> _SOURCE RECORDS_:
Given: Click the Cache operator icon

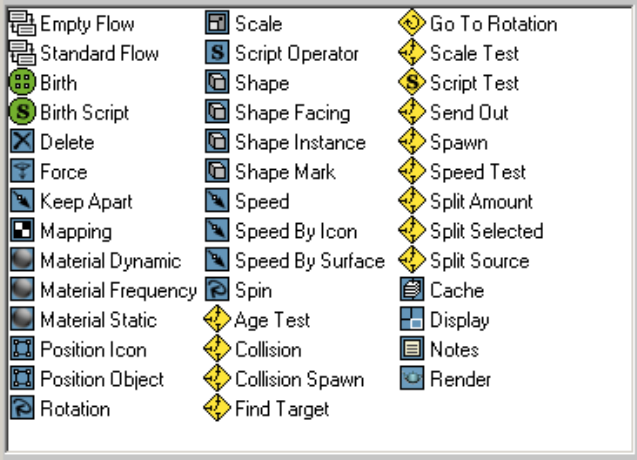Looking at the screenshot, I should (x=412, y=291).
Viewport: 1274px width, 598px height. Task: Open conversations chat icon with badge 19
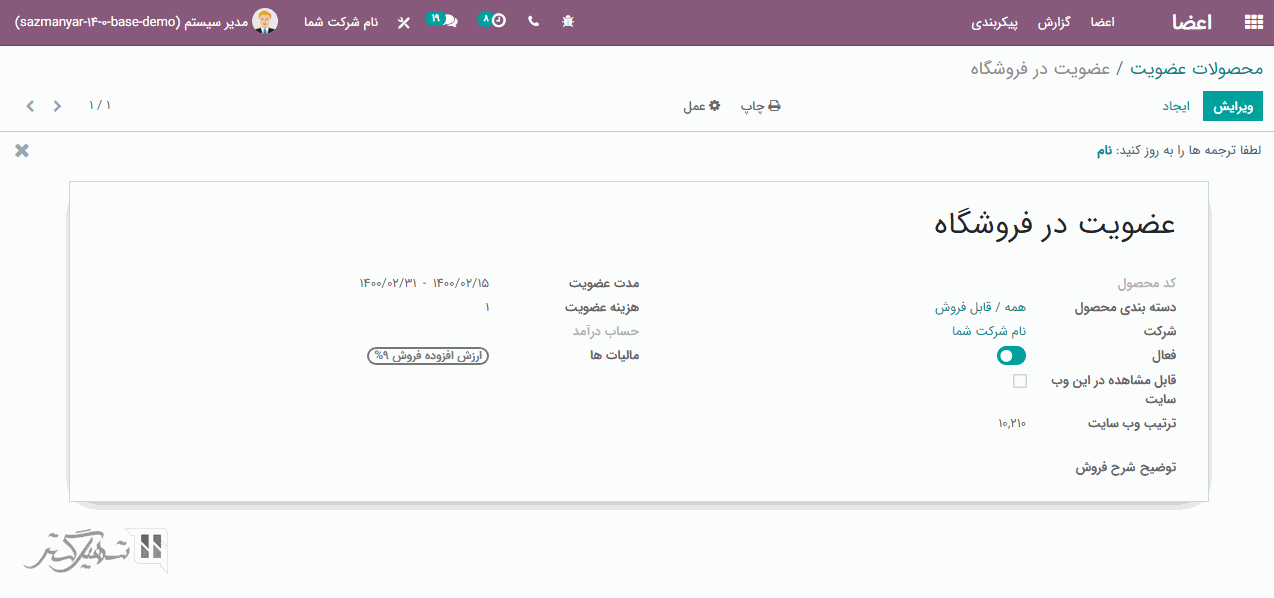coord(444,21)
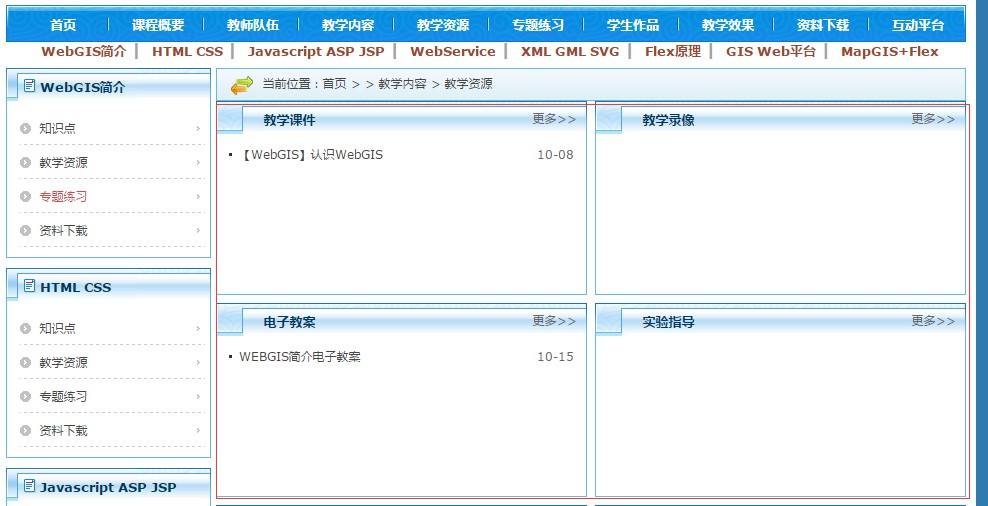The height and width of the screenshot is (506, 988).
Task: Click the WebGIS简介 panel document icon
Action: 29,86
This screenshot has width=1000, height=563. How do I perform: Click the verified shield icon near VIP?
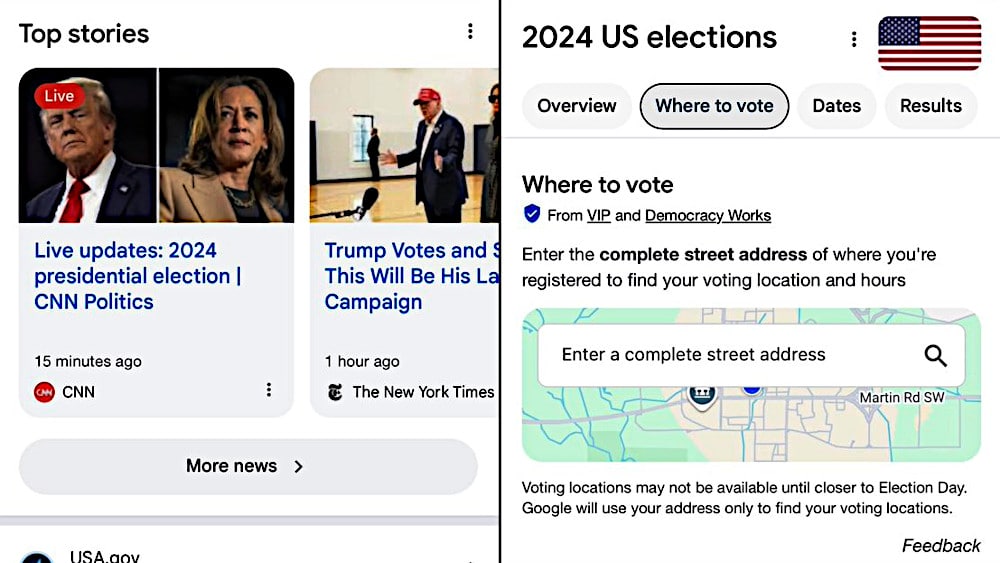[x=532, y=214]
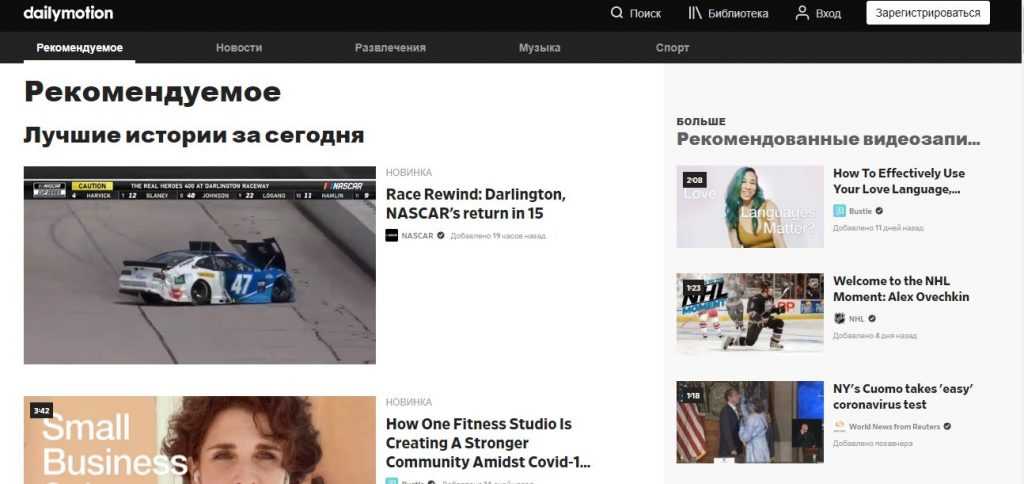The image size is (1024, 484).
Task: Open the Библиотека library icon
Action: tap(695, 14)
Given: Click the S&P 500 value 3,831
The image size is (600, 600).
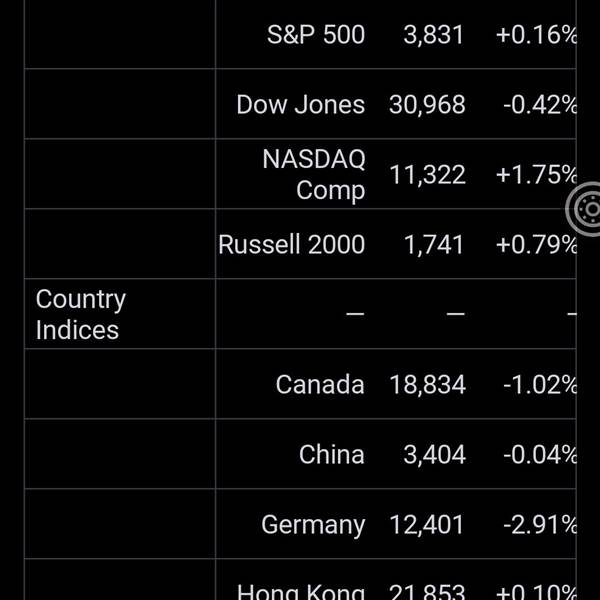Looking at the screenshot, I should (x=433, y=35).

> _WORK TO DO_: Format every nonblank line of the listing above as a Markdown table with the columns Row and Line, numbering rows in order and omitting the pictures.

> _OUTPUT OF THE EXERCISE_:
| Row | Line |
|---|---|
| 1 | Given: Click the Cache operator icon |
| 2 | Looking at the screenshot, I should (x=412, y=291). |
| 3 | Viewport: 1274px width, 598px height. Task: Open conversations chat icon with badge 19 |
| 4 | coord(444,21) |
| 5 | The height and width of the screenshot is (506, 988). |
| 6 | Task: Click the WebGIS简介 panel document icon |
| 7 | Action: 29,86 |
| 8 | This screenshot has width=1000, height=563. How do I perform: Click the verified shield icon near VIP? |
| 9 | [x=532, y=214] |
| 10 | The image size is (1024, 484). |
| 11 | Task: Open the Библиотека library icon |
| 12 | Action: tap(695, 14) |
| 13 | Given: Click the S&P 500 value 3,831 |
| 14 | The image size is (600, 600). |
| 15 | Looking at the screenshot, I should (x=433, y=35). |